Once the line holding "Task: Open the CFR Cluj team card" is found in the entries below, restate it and each line after it word for word, with no pictures.

Supplied material below:

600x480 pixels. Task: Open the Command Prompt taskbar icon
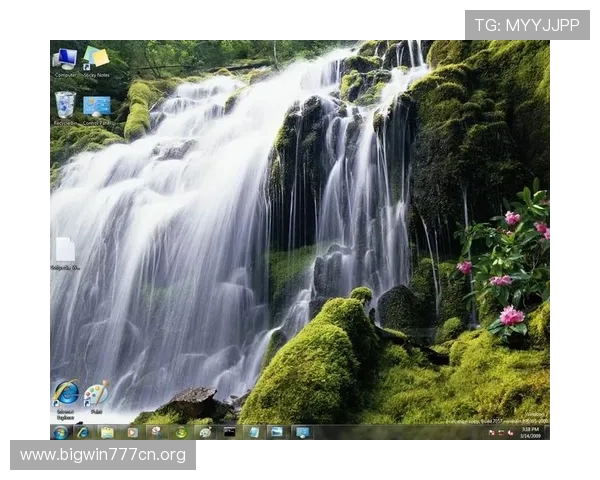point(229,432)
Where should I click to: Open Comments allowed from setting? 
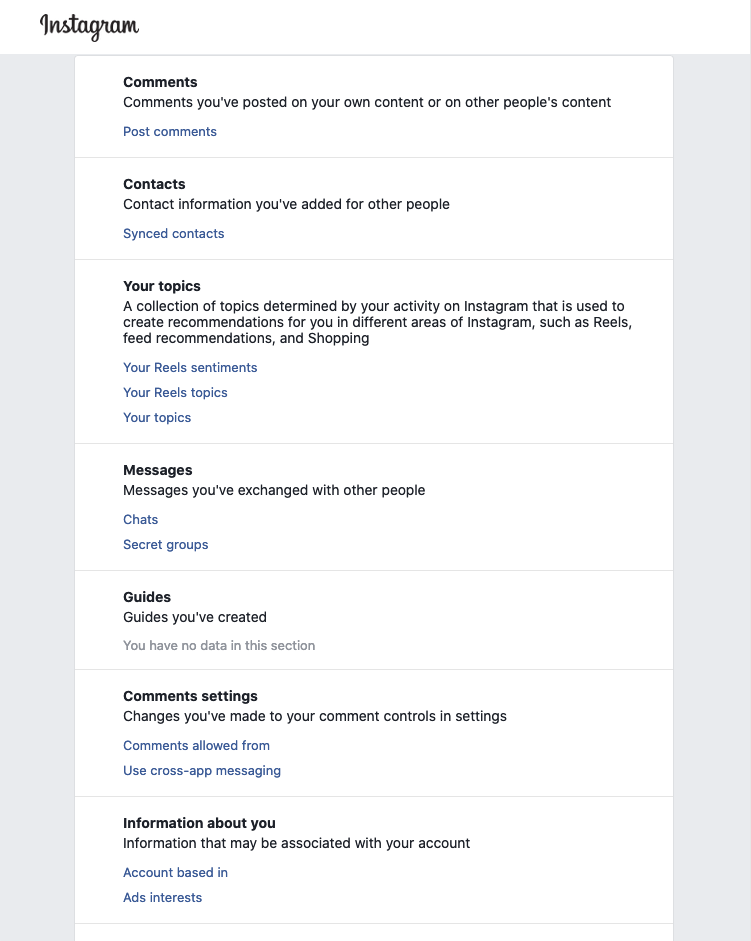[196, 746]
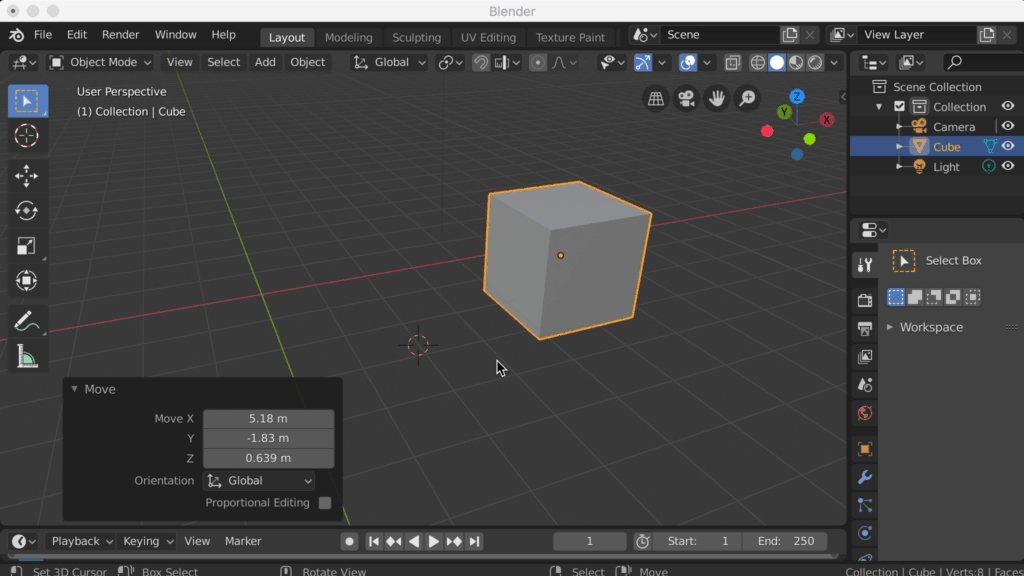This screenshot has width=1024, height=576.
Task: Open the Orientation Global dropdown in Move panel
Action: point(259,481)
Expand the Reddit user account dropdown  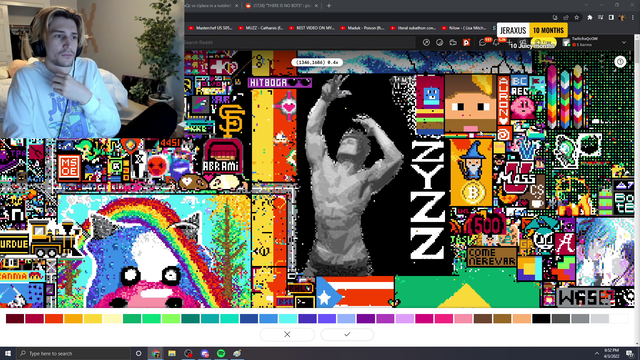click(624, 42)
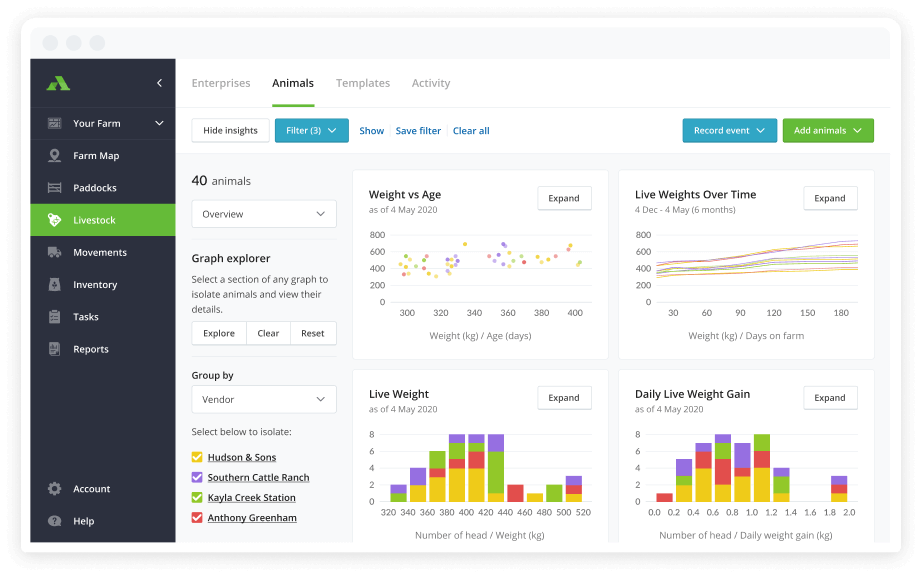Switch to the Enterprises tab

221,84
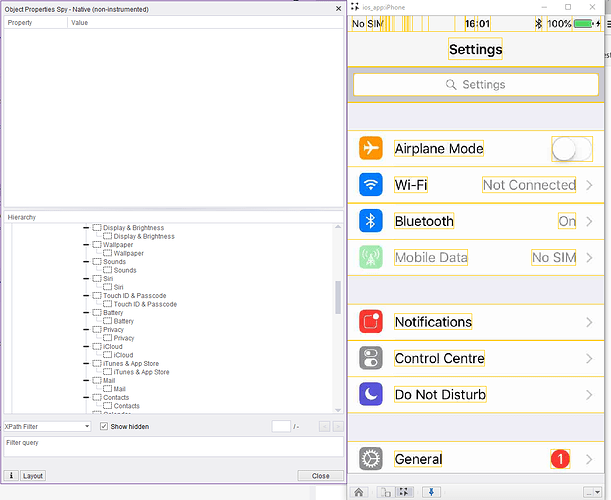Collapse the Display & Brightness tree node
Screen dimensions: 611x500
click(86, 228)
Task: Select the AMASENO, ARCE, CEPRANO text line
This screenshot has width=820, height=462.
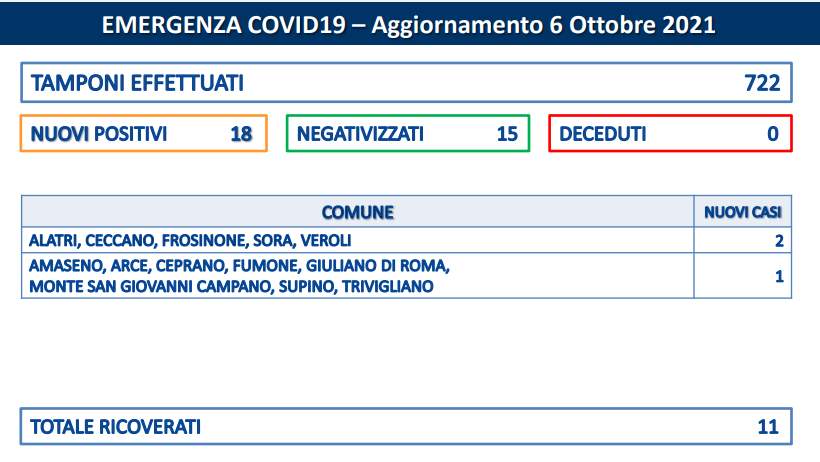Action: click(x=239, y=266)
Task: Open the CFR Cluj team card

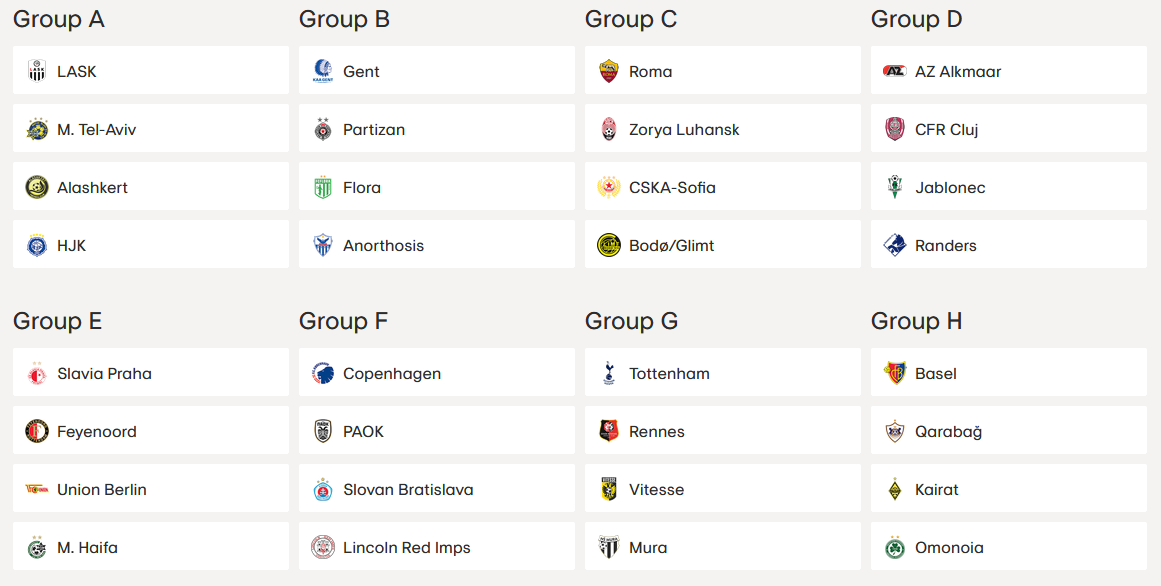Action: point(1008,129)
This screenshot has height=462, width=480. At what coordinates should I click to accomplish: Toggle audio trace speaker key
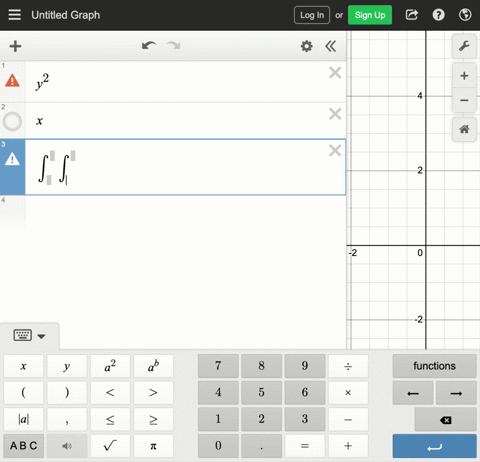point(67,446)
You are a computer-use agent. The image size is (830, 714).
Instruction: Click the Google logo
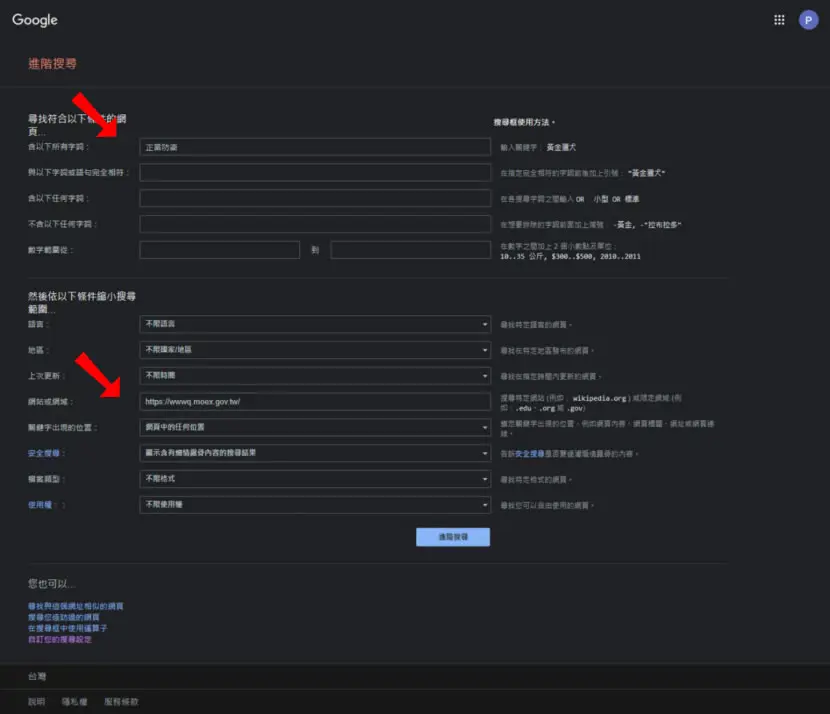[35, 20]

End of Supplied material.

▸ **Your solution**:
Task: Open the CFR Cluj team card

Action: point(1008,129)
This screenshot has height=462, width=480. At what coordinates should I click to accomplish: Toggle audio trace speaker key
point(67,446)
You are a computer-use agent. The image size is (830, 714).
Instruction: Click the Google logo
[35, 20]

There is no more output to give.